- [What the exercise asks]
Find all lines below containing the string "computer" and return them.

- [Dataset content]
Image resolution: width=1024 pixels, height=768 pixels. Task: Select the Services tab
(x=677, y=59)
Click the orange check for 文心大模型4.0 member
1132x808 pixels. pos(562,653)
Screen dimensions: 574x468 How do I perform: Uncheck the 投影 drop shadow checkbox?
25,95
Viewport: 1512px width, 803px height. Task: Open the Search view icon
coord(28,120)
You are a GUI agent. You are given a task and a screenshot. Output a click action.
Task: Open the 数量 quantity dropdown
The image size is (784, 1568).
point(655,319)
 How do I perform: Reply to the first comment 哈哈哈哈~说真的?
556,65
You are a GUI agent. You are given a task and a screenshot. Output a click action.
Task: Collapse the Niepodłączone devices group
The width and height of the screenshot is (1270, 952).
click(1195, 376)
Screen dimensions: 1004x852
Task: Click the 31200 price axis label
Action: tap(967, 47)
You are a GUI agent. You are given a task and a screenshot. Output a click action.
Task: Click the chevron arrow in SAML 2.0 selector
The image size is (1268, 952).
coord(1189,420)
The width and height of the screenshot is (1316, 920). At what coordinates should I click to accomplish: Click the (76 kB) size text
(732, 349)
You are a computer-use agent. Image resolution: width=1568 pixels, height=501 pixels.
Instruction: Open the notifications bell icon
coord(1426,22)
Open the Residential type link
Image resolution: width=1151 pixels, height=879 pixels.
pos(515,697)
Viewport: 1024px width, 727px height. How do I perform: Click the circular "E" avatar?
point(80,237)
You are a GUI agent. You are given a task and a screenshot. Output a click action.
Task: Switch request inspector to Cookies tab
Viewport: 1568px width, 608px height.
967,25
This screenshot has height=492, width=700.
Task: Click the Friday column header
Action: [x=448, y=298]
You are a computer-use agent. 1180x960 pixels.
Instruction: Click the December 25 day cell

- [Result for this task]
You are a computer-use agent. Image resolution: width=1568 pixels, height=501 pixels.
You are a computer-use agent. 1180x960 pixels.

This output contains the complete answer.